In 1974, Arrow observed that “among the properties of many societies whose economic development is backward is a lack of mutual trust” (Arrow, 1974:26). Based on an observed positive correlation between the level of trust and economic growth and/or sustainable development, several development agencies around the world have started to reconsider parts of their aid policies and programs.35

This paper illustrates how social networks, local organizations and participation can have an effect on common property management, risk management, agricultural productivity, marketing of agricultural products, and vertical relations. The general conclusion to be drawn is that the effect is generally positive. However, this does not mean that there are no negative effects of social capital in rural development. Problems of social exclusion, conformity and authoritarian clientelism are not uncommon and are relevant when discussing the impact of social capital, but it is unclear whether they outweigh the many positive effects of social capital.36 Future research on social capital will help provide a clearer picture of the positive as well as negative consequences of social capital in rural development.
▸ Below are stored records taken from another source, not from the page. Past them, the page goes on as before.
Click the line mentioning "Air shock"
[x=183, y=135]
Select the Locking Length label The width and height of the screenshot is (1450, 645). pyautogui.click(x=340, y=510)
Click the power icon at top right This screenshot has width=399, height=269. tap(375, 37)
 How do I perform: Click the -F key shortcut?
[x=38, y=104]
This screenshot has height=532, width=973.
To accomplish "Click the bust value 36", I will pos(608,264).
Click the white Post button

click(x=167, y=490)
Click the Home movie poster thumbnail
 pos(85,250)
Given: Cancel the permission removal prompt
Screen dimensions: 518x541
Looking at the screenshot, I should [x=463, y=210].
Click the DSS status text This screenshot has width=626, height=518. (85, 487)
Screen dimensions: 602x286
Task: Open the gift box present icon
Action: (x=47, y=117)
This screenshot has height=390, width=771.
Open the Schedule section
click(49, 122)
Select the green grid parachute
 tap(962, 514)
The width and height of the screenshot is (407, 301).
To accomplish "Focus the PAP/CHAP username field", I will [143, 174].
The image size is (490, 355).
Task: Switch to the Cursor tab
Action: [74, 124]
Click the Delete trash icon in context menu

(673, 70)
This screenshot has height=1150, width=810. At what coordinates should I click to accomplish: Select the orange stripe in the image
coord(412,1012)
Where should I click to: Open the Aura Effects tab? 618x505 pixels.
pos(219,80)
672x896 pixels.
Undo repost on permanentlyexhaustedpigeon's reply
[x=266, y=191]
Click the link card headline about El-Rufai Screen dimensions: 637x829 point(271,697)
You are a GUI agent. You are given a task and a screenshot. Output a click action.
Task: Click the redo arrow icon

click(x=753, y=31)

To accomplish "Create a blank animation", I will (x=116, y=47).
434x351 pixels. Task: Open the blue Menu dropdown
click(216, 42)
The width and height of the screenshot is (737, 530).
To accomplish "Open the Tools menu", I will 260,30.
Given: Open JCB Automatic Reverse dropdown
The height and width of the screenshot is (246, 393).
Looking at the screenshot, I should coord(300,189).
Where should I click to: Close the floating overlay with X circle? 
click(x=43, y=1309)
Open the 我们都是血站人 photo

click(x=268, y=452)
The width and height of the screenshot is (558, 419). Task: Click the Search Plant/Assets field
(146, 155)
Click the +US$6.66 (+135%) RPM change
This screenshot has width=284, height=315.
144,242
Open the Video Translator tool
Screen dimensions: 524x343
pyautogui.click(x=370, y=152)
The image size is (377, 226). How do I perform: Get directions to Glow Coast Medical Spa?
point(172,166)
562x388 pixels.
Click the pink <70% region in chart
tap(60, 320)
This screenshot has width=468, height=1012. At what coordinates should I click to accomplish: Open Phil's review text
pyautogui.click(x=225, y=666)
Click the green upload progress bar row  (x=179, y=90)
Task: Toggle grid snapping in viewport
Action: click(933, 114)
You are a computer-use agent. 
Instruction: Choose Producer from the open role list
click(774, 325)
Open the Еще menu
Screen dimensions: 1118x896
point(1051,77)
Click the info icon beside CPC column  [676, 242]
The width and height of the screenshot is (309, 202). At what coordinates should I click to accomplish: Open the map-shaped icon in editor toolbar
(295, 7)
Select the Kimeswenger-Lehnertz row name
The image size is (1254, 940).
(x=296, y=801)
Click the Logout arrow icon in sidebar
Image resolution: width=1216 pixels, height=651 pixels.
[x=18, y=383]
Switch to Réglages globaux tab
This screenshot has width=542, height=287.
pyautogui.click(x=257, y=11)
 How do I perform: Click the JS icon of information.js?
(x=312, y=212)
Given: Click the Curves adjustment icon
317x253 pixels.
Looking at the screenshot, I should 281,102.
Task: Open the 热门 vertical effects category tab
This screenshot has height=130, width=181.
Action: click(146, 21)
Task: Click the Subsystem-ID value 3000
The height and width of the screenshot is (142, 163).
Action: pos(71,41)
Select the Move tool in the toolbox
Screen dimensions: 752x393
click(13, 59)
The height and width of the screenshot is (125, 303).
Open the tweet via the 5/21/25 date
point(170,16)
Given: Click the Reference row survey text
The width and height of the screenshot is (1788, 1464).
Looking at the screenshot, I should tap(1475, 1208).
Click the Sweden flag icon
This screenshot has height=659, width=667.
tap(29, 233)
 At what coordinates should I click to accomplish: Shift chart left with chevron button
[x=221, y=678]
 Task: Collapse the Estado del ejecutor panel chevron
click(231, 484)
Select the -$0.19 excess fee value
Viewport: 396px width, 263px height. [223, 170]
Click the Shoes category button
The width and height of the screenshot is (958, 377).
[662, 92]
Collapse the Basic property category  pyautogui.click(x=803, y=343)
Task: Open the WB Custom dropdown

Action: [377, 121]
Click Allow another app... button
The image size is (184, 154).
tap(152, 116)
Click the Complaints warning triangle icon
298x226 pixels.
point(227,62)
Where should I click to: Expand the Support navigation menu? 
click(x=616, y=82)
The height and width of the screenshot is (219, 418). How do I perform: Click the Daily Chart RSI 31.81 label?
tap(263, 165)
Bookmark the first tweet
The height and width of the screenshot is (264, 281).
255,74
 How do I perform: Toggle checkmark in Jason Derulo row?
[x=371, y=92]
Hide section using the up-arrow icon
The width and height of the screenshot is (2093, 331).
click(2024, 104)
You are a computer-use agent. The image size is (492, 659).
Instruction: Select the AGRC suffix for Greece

The challenge for the future for development agencies and NGOs is to find better ways to identify how to successfully build, or assist in building, social capital in rural communities and steer clear of the external as well as internal threats to the process.

35 The World Bank recently concluded that for more efficient project design and implementation local institutions and social networks need to be factored in (Grootaert, 1997). 36 For a discussion of some of the negative consequences of social capital see Portes, 1988.